La historia

La primavera árabe


“Nos rebelamos contra los ingleses; y contra los franceses ...
Nos rebelamos contra aquellos que colonizaron nuestras tierras y trataron de esclavizarnos ...
Repelimos la revolución roja muchas veces, y continuamos nuestras revoluciones blancas durante muchos años ...
Y por eso soportamos mucho sufrimiento, soportamos muchas pérdidas, sacrificamos tantas vidas ...
Pero: cuando finalmente ganamos nuestra libertad, comenzamos a santificar las fronteras que instituyeron después de dividir nuestras tierras ...
¡Y olvidamos que estas fronteras eran el "confinamiento solitario" y el "arresto domiciliario" que nos impusieron! ”

Sati 'al-Husri

Extendiéndose desde el Atlántico hasta el Medio Oriente, el "mundo árabe" alberga una diversidad cultural e histórica extremadamente compleja, contrario a lo que sugiere esta generalización simplificadora. Sin embargo, esta región ha sufrido ataques extranjeros y dominación durante muchos siglos, desde el Imperio Otomano turco, hasta el imperialismo franco-británico, y finalmente está sujeta a los intereses económicos de los Estados Unidos.

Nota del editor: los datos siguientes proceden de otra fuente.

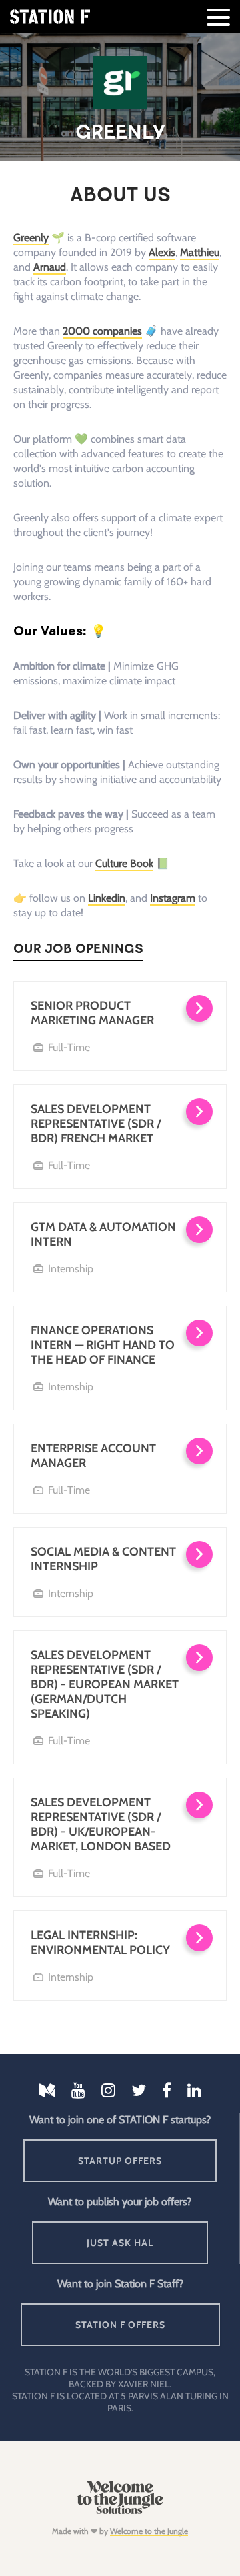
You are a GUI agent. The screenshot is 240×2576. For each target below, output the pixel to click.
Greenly (31, 237)
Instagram (172, 898)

El sentido de homogeneidad de esta región está muy relacionado con la religión (Islam), pero también esencialmente con esta dinámica de dominación que se enfrenta desde la Europa medieval.

En el poema anterior, la característica esencial de esta región del planeta es explícita, en la que las imposiciones de los poderes económicos y militares determinaron su configuración geopolítica sin tener en cuenta las tradiciones milenarias de los pueblos que la habitan, que es una de las razones de muchos de los conflictos que tiene la región. Todavía plagan hoy.

No fueron los árabes quienes construyeron las fronteras actuales de su "mundo", no fueron los tunecinos los que crearon Túnez, ni los egipcios los que crearon Egipto, por lo que podríamos citar a tantos otros como Irak, Siria, Jordania, Arabia Saudita. La mayoría de las fronteras nacionales de esta región fueron dibujadas en las juntas de técnicos y políticos occidentales, teniendo en cuenta los intereses económicos y geopolíticos de sus países en lugar de los pueblos que entonces dominaban.

Incluso en el siglo XIX, esta parte del mundo estaba dominada por las potencias europeas. En 1830, Francia tomó Argelia y en 1875 compartió con Inglaterra el control sobre el Canal de Suez. Ya sea por la fuerza de las armas o la dominación económica, el imperialismo occidental fue una presencia constante en la región hasta el siglo XX.

En mayo de 1916, a mediados de la Primera Guerra Mundial, los europeos firmaron un acuerdo (Acuerdo Sykes-Picot) dividiendo entre ellos el botín del Imperio Otomano turco. Debe recordarse en ese momento que el petróleo ya se había vuelto esencial para las economías capitalistas. Según este Acuerdo, Francia era responsable de las áreas de Siria, el Monte Líbano e Inglaterra por el dominio sobre Mesopotamia (actual Irak) y como protectorado de una vasta región que se extiende desde Egipto hasta el Golfo Pérsico.


Mapa del Imperio turco-otomano en su apogeo

Ampliando el escenario que abriría la puerta a varios conflictos en la región, el 17 de noviembre de 1917 los ingleses se comprometieron a crear un "hogar nacional judío en Palestina", una promesa que se hizo realidad en 1948.
A lo largo del siglo XX, esencialmente en el apogeo del proceso de descolonización de la Guerra Fría, la mayoría de los protectorados y las regiones dominadas obtuvieron su independencia formal, pero esto no significó el fin de la sumisión a los intereses económicos de las potencias occidentales. Se establecieron fronteras y gobiernos artificiales, repúblicas o monarquías, vinculadas más a intereses extranjeros y con poca relación con los deseos de sus poblaciones. Se solía decir que un gobernante de los nuevos países árabes dio satisfacción primero a los accionistas de los gigantes del petróleo y solo luego a sus ciudadanos.
En 1956, el entonces presidente egipcio Gamal Adel Nasser nacionalizó el control sobre el Canal de Suez con un discurso ardiente ante una multitud de miles en el que dijo:

"Todo lo que nos fue robado por esa empresa imperialista, ese estado dentro del estado, mientras estábamos muriendo de hambre, volveremos ... El gobierno decidió la siguiente ley: un decreto presidencial que nacionaliza la Compañía Internacional del Canal de Suez. En nombre de la nación, el presidente de la república declara que la Compañía Internacional del Canal de Suez es una sociedad limitada egipcia ".